O debate social no Brasil em torno de questões tributárias tem-se mostrado cada vez mais presente. De uma terrível apatia reinante até a última década do século XX, passamos a presenciar um interesse crescente da sociedade para com os tributos.

Todavia, é curioso notar que as atenções estão voltadas predominantemente para a tradicional rejeição do cidadão em pagar tributos em um nível tão elevado quanto o que se tem no Brasil. É comum, assim, ouvirmos reclamações no sentido de que trabalhamos quatro meses do ano somente para pagar tributos e que, além disto, o sistema é extremamente burocrático e complexo, com muitos ?impostos?.

Nesta linha, temos hoje uma discussão e uma pressão muito fortes contra a aprovação da continuidade da CPMF. Alega-se, por diversas razões, que se trata de um tributo injusto, que deveria ser ?provisório? e que, ademais, expõe ao Fisco a ?intimidade? financeira dos contribuintes! Afinal, a CPMF é um tributo que, além de muito rentável para o governo, é-lhe extremamente útil na luta a sonegação, pois possibilita um acesso ao que se imagina ser a riqueza tributável dos contribuintes.

Não obstante os vários argumentos contrários à elevada carga tributária que temos no Brasil, à injustiça e à invalidade de muitos tributos aqui já criados como é o caso da CPMF é necessário prestarmos atenção para uma outra questão importantíssima: a da legitimação dos tributos pela sua destinação.

Para tanto, é importante que o leitor tenha em mente algo básico para o direito tributário: no Brasil, o tributo é um gênero, do qual são espécies os impostos, as taxas, as contribuições de melhoria, os empréstimos compulsórios e as contribuições especiais.
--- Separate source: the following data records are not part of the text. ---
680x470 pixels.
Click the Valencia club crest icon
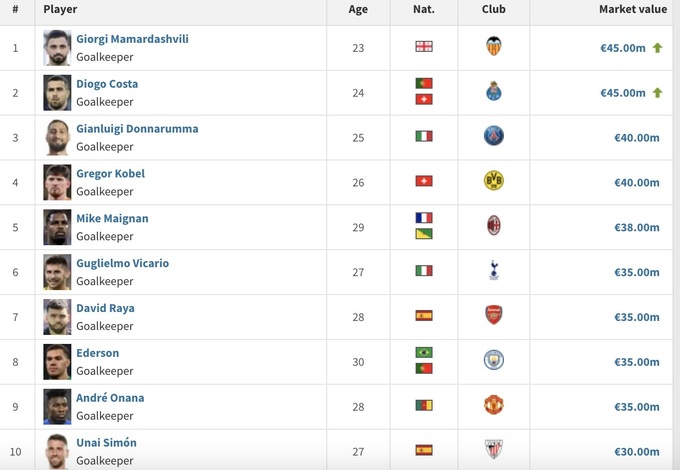pyautogui.click(x=493, y=47)
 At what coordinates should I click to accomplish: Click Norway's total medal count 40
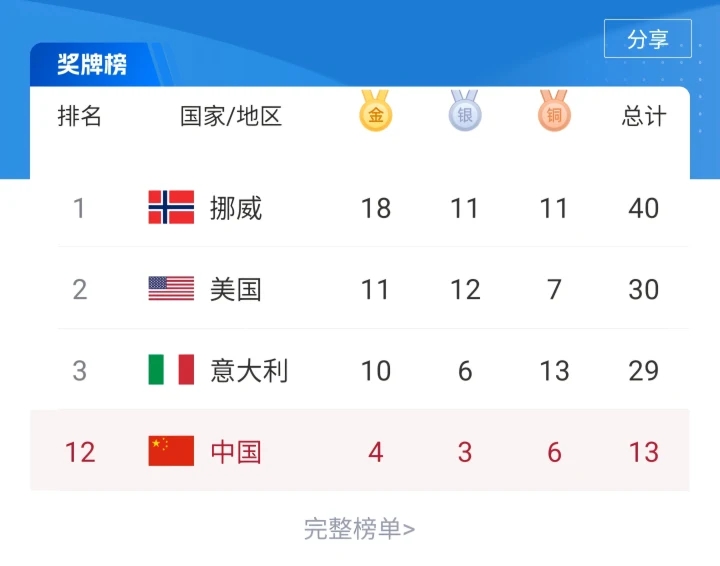pyautogui.click(x=644, y=208)
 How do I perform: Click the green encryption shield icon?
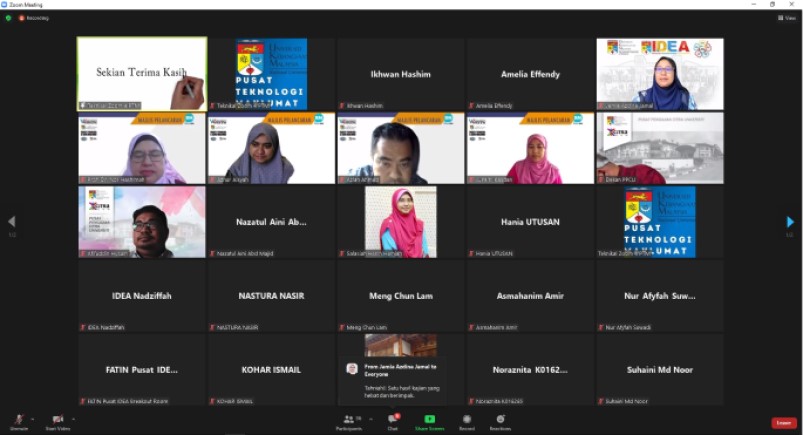tap(8, 18)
Até pouco tempo atrás, o leitor pode se lembrar que a nossa maior preocupação voltava-se para os impostos, notadamente o Imposto de Renda. Aos poucos, porém, os operadores do direito começaram a denunciar um deslocamento das atenções do governo federal para um outro tipo de tributo: as Contribuições Especiais (PIS, Cofins, CPMF, Cides etc). Por quê? Porque tais tributos, em regra, não são partilhados com estados/distrito Federal/municípios e, ainda por cima, destinam-se a finalidades nobres (saúde, educação, assistência social etc.), que acabam por conquistar a simpatia (se é possível dizer isto de algum tributo) dos corações mais sensíveis, dificultando, assim, o controle de sua validade.
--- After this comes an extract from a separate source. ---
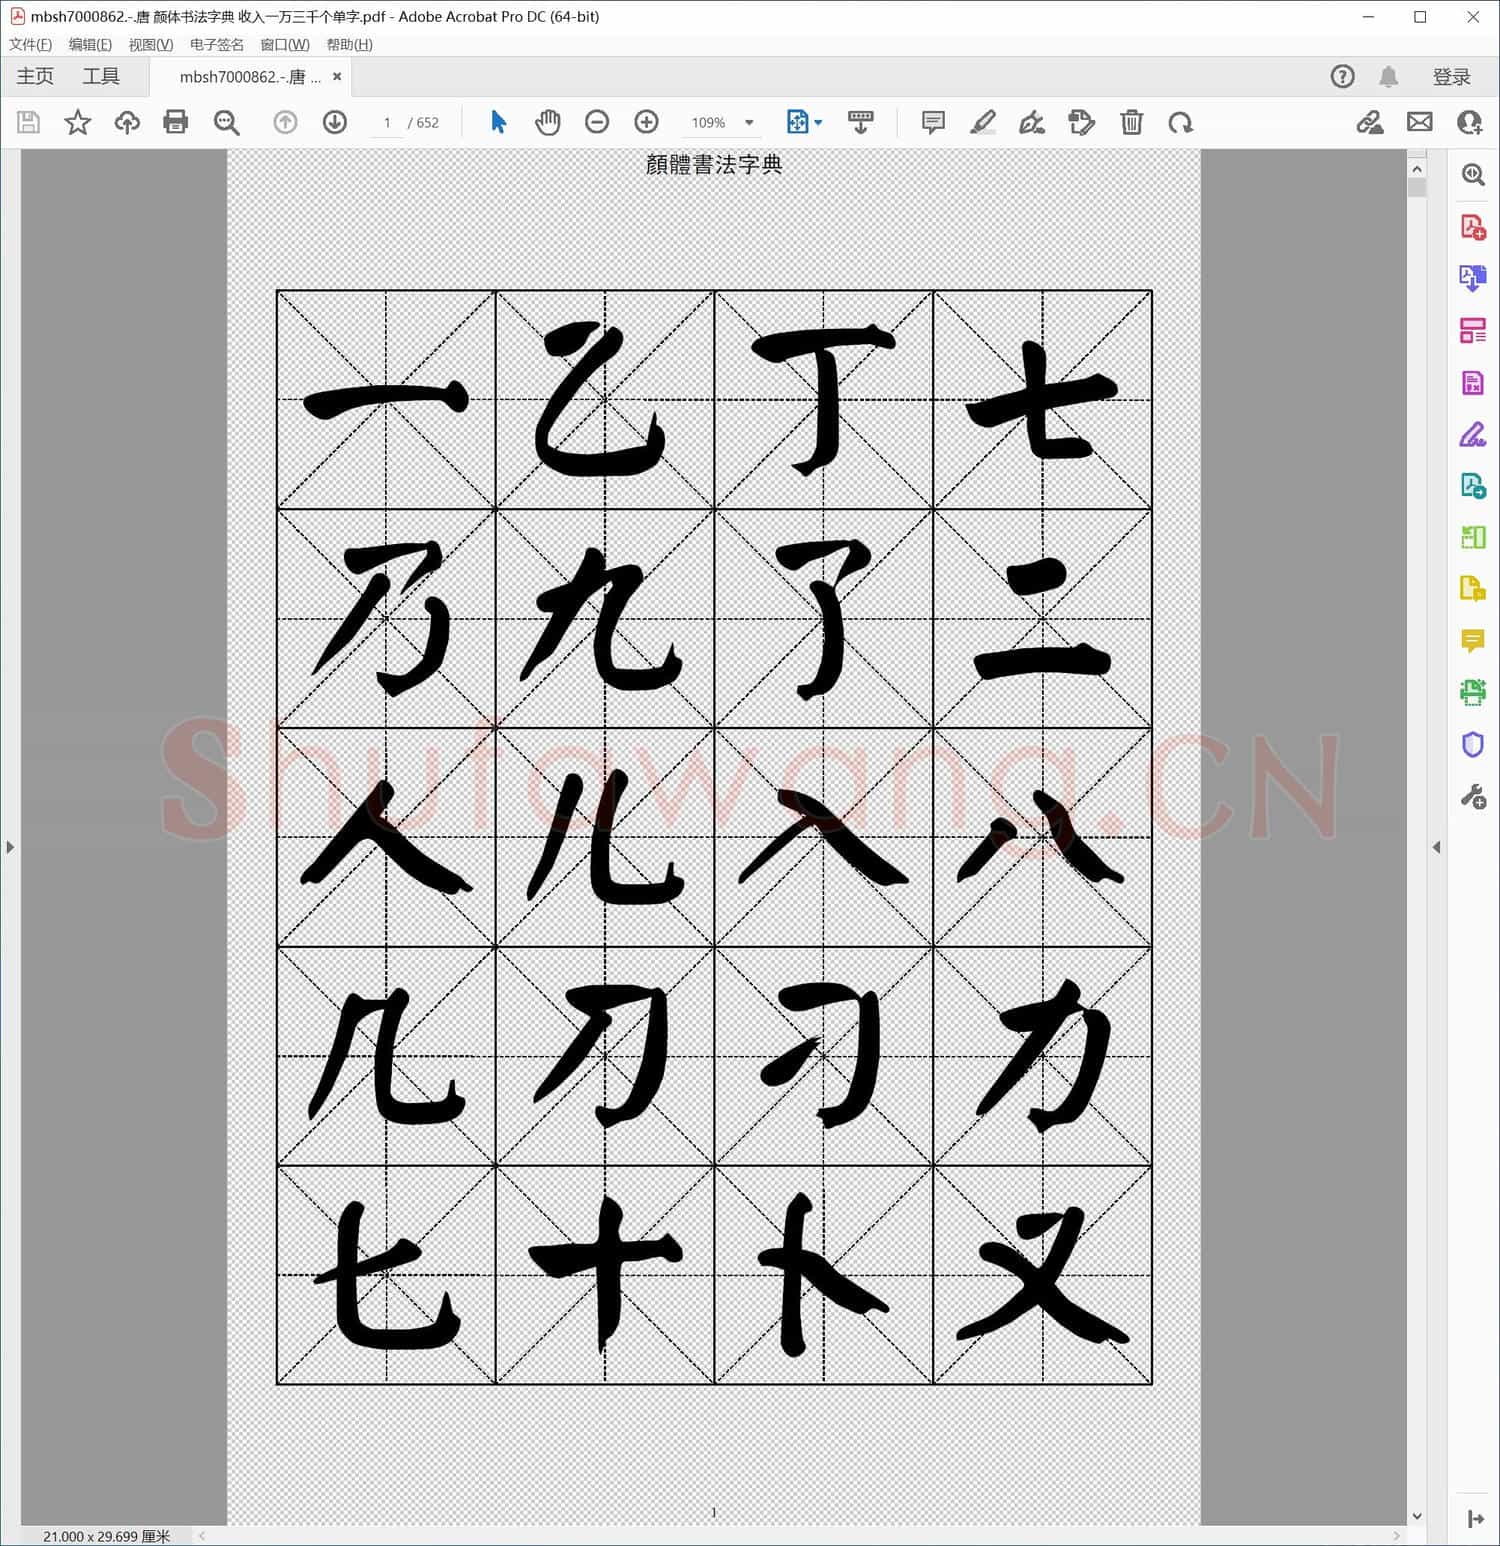Open the Comment tool from the toolbar
1500x1546 pixels.
(x=933, y=122)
De qualquer modo, registre-se que a tônica das Contribuições Especiais é a sua específica finalidade, a destinação do produto da sua arrecadação. Lembramos que tais tributos têm como fundamento constitucional geral o art. 149, que as divide em três tipos: (i) as contribuições sociais, (ii) as contribuições de intervenção no domínio econômico (Cides) e (iii) as contribuições de interesse de categorias profissionais/econômicas. Por sua vez, as contribuições sociais são subdivididas em dois outros grupos: (i.a) as contribuições sociais gerais (Salário-Educação e FGTS, por exemplo) e (i.b) as contribuições para a seguridade social (art. 195 da CF/88). Em síntese, as contribuições são destinadas, de forma específica, a financiar diversas atuações do Poder Público; desde que autorizadas pela CF/88. Já os impostos são tributos destinados a cobrir gastos gerais e não específicos (art. 167, IV da CF/88).
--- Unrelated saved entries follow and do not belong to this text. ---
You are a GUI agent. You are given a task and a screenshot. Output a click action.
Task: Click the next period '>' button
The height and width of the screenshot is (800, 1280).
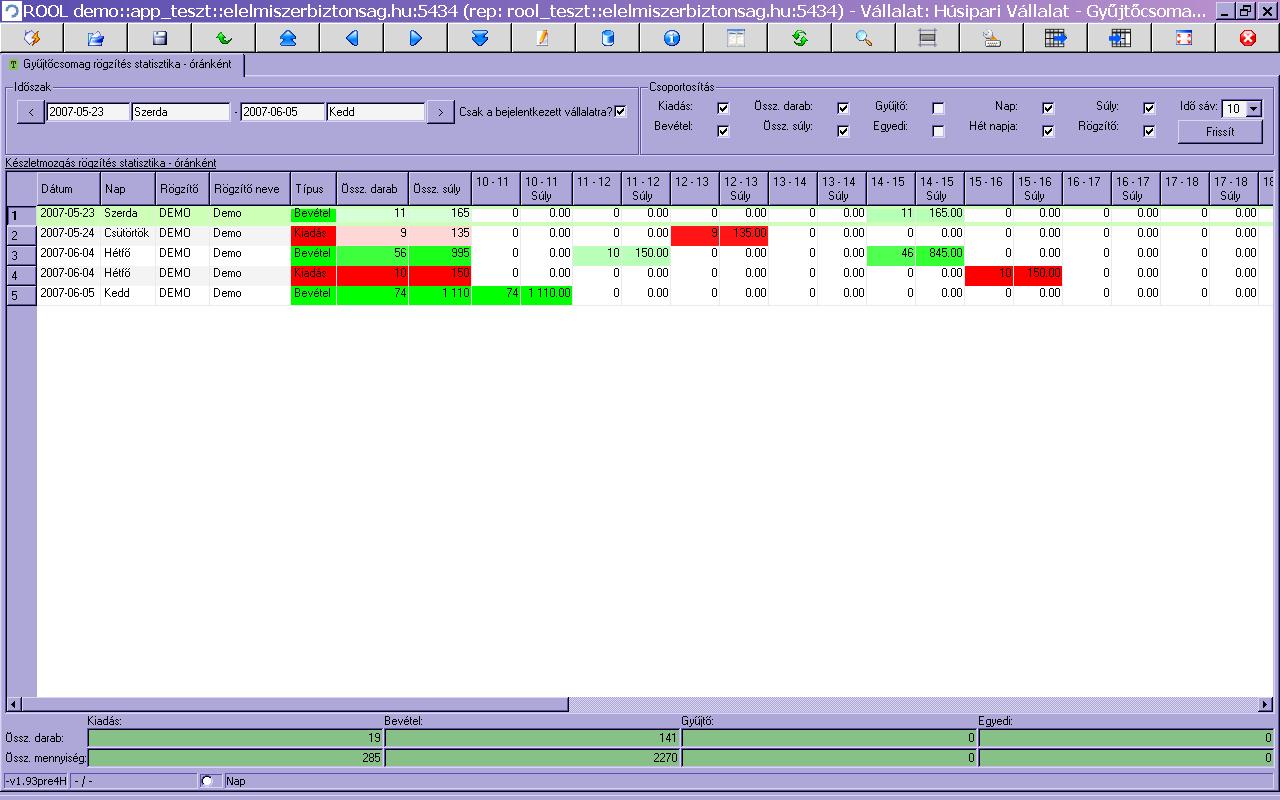click(440, 112)
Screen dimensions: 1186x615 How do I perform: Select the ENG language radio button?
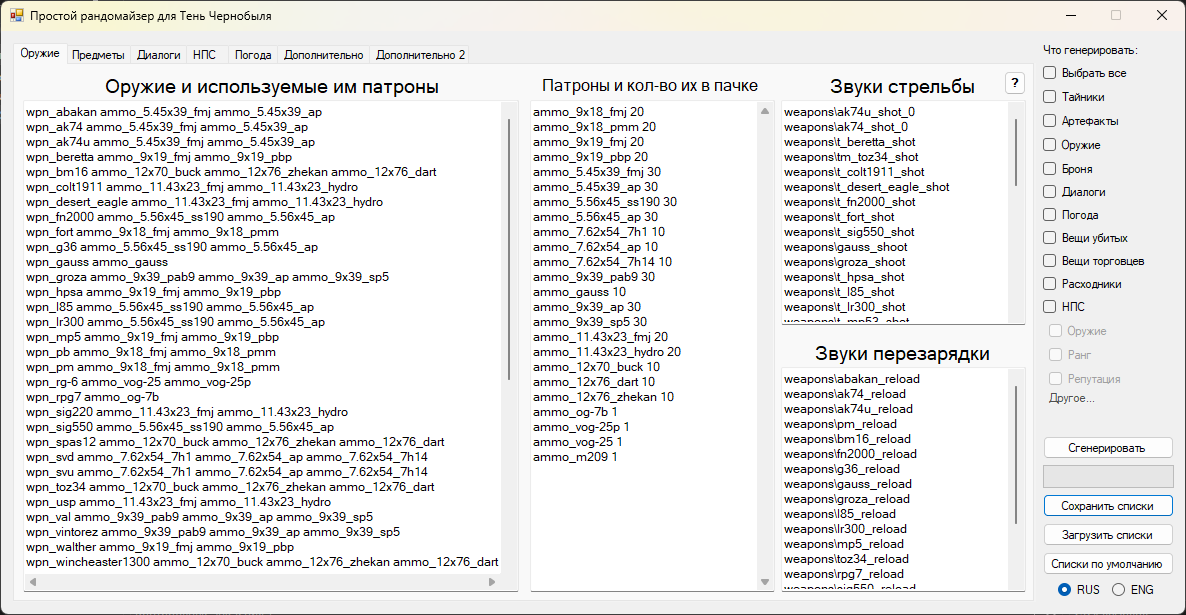coord(1119,590)
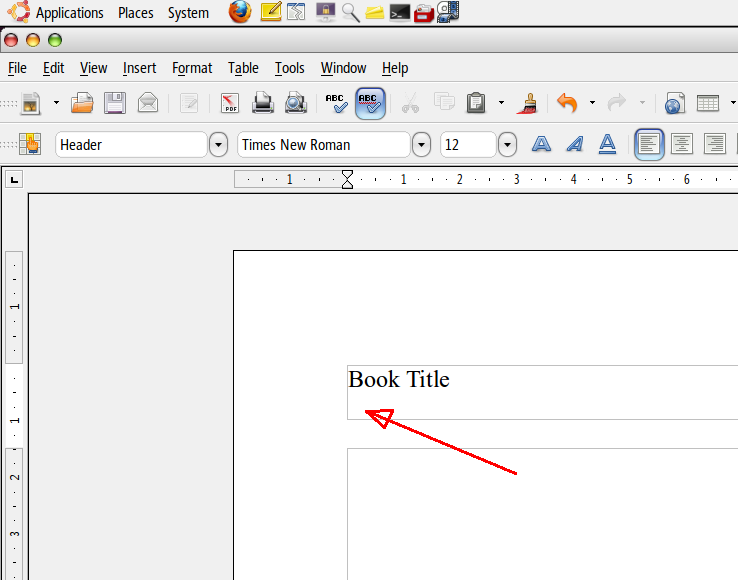This screenshot has height=580, width=738.
Task: Open the Ubuntu Applications menu
Action: [68, 13]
Desta forma, é importante que o leitor saiba, por exemplo, que é incorreto pensar que a CPMF é um ?imposto?. Certo que a CPMF é um tributo, mas é um tributo do tipo ?contribuição? (?Contribuição Provisória sobre a Movimentação Financeira?). Não deveríamos, assim, chamá-la de ?imposto do cheque?. Afinal, além de não incidir somente sobre operações com ?cheque?, ela é um tributo que se legitima pela destinação dos valores arrecadados (nos termos da Constituição: saúde, previdência e combate à pobreza!).

Todavia, percebemos que as discussões sobre a CPMF como, normalmente, em relação a todos os tributos apenas superficialmente tocam a questão da sua destinação. O normal é presenciarmos uma forte rejeição à própria cobrança, mas não contra o fato de que o governo nos omite sobre a real destinação desse e dos outros tributos.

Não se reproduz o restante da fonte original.